Para triunfar no se deben de tener muchos escrúpulos y quizá esa información no está registrada en el ADN de las personas “buenas”.

Por supuesto cuando eres niño es necesario aprender una serie de normas morales, para poder andar por el mundo sin meterte en problemas y es mejor que creas que si eres bueno, al final recibirás tu recompensa aunque en realidad nunca llegue.

Ahora que hablamos de buenos y malos recuerdo que hace nada Espiro Freire ha publicado “Los malos de los cuentos”. Una guía que sirve de ayuda para identificar y eludir a esas personas dañinas que andan sueltas por el mundo.

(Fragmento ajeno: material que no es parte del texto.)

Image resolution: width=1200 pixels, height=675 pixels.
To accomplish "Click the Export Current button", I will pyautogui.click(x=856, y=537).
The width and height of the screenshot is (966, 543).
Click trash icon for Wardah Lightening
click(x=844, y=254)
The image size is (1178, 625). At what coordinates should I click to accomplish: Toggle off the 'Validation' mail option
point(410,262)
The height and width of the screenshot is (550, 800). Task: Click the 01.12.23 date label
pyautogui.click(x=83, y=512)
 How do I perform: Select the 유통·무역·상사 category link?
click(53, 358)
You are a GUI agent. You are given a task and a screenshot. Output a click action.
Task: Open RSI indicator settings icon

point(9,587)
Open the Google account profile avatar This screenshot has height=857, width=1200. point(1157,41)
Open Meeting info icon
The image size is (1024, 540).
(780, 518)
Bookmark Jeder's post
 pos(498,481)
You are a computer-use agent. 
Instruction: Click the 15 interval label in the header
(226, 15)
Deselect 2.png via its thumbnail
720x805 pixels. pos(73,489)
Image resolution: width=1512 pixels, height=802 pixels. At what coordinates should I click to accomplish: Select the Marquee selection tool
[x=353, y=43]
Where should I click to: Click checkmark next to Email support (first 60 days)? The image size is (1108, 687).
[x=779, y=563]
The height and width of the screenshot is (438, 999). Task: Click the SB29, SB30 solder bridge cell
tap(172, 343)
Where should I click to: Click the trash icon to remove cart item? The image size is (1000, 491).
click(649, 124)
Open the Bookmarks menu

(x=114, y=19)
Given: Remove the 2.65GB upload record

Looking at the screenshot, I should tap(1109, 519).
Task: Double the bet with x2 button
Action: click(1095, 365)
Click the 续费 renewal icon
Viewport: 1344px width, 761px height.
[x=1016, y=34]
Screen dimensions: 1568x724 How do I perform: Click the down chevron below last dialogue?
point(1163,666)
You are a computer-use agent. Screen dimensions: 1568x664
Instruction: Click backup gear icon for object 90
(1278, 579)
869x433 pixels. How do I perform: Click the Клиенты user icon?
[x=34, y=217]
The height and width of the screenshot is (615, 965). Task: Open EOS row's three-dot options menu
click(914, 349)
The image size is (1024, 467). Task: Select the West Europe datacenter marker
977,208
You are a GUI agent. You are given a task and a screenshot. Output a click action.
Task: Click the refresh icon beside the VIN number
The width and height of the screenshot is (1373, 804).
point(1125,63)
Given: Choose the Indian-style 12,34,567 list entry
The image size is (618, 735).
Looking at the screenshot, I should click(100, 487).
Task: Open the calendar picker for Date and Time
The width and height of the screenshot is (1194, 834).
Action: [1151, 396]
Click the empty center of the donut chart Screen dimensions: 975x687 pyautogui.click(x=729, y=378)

El mal existe y debemos, según la escritora, estar alerta. Para ello hace un recorrido literario por los cuentos y las leyendas con las que antes nos ponían a la defensiva ante los monstruos que viven entre nosotros.

Bueno, no sé si estoy plenamente de acuerdo con ese planteamiento porque realmente creo, que todas las personas tienen un porcentaje de maldad y otro de bondad en su interior.

Eso sí, la balanza se precipita hacia un lado o hacia otro dependiendo de esos porcentajes. Si fuéramos absolutamente buenos unos y puramente malos otros, no seriamos personas, si no personajes planos, sin matices.

Un punto de vista que me gusta más, es el que la colección Cuentos de Colores nos plantea.

Por un lado puedes leer la historia de Cenicienta y al darle la vuelta, puedes leer la historia de las hermanastras y las razones que tuvieron para hacer lo que hicieron.

De esta forma los niños pueden entender que ni los buenos son tan buenos, ni los malos tan malos. Así pueden llegar a tener un punto de vista más real. Y eso me gusta.

Que paséis un buen día y que seáis… ¿buenos?. Mejor que seáis listos ¿no?

La opinión de Soficó. 10 años.

Pues a los malos siempre les va mal, yo tengo una compañera de cole que es una bruja y nadie quiere ir con ella.